When Kathleen Martin died, Dr. Cooley opened Thomas' chest and found such widespread calcification that valve replacement would do little good; a transplant was far preferable. So once again he held Kathleen Martin's heart in his hands, this time to implant it in Thomas' chest. The fact that it was al ready enlarged was now an asset. Dr. Cooley, one of the world's most dexterous cardiac surgeons, especially noted for his success in correcting heart defects in small infants--even the new born--breezed through the adult transplant in three hours, clipping about one-third off the average time.
Although Cooley used the basic Shumway technique of leaving in place part of the recipient's heart shaped like a distributor cap (TIME, Jan. 19), he was careful also to leave in the donat ed heart a bundle of nerve fibers called the sino-auricular node. This is the heart's normal pacemaker. When Thomas' condition remained good at week's end--so good that he was able to embrace his wife--Cooley said: "The reason for the success, so far, may be the inclusion of the complete conductive mechanism with the transplant."
LONDON
Britain's first heart donor was an Irish construction worker who died in a South London hospital after a fall from a scaffold. Chief surgeon in this case was Donald Nixon Ross, 45, who was born in South Africa and was a medical school contemporary of Dr. Barnard's at the University of Cape Town. The recipient was Frederick West, 45, a contractor who had been in the hospital 20 times in little more than a year. He could not walk across a room without disabling pain.

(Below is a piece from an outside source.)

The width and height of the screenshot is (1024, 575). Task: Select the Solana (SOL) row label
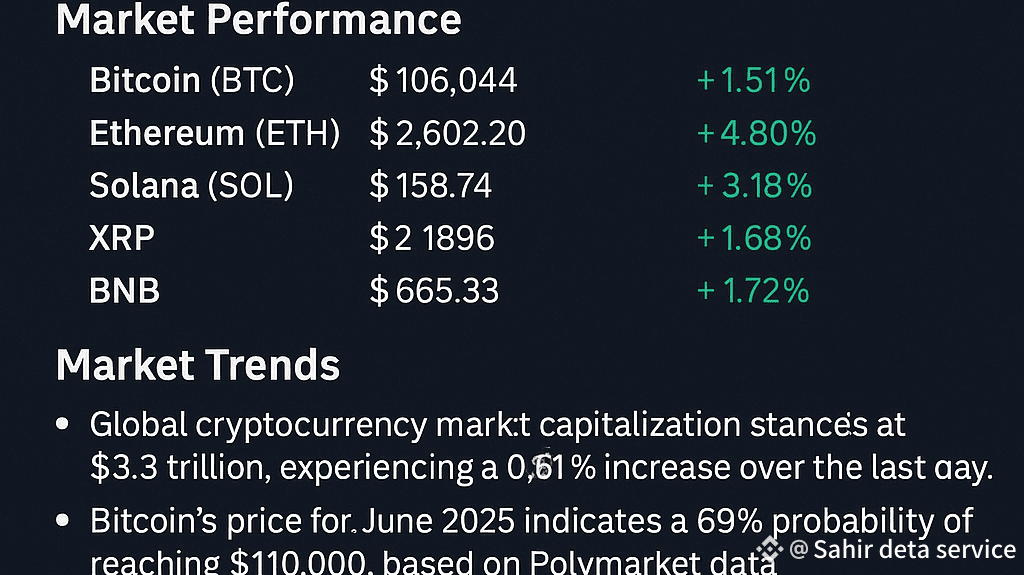click(191, 185)
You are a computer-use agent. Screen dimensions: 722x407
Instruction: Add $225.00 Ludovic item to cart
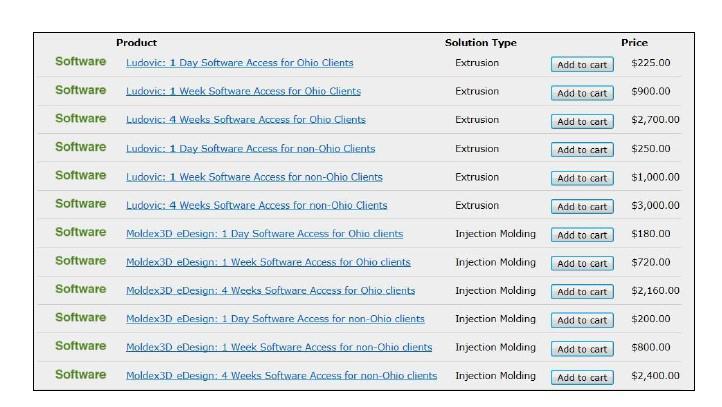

Neurosurgeons operated in vain to save Donor Patrick Ryan, 26, who had broken his skull. When his EEG had been flat for six hours, he was pronounced dead by four groups of doctors, none of whom were involved in the proposed transplant. The Ross surgical team at Britain's National Heart Hospital used the Shumway technique in an operation that ran 61 hours.
Although West's progress was encouragingly uneventful, some British doctors criticized the surgeons for "joining in a race with undesirable gold-rush characteristics." Not so, retorted Surgeon Ross. The operation was "morally correct," and justified because West had no alternative but death, and knew the risk he was taking.
In Cape Town, meanwhile, Dentist Philip Blaiberg, 58, the only long-term heart-transplant survivor (Dr. Barnard's second patient), was gaining strength with every passing day and having to fight against gaining too much weight. Tanned from sunning on his balcony and from strolls on Cape Town's sea front, he was paying only two visits a week to Groote Schuur Hospital for checks on his heart and dosage of immunosuppressive drugs. Blaiberg has retrained muscles that in pre-transplant days were too weak to work the stick shift of his car; last week he drove in and out of Groote Schuur with the aplomb of a professional driver.
Four Parts
An eleven-year-old boy from Loma Linda, Calif., died last week of auto-accident injuries. Within the day, his kidneys were transplanted into two men, an extract from his spleen was injected into a leukemia patient, and surgeons used some of his skin as grafts for a severely burned woman.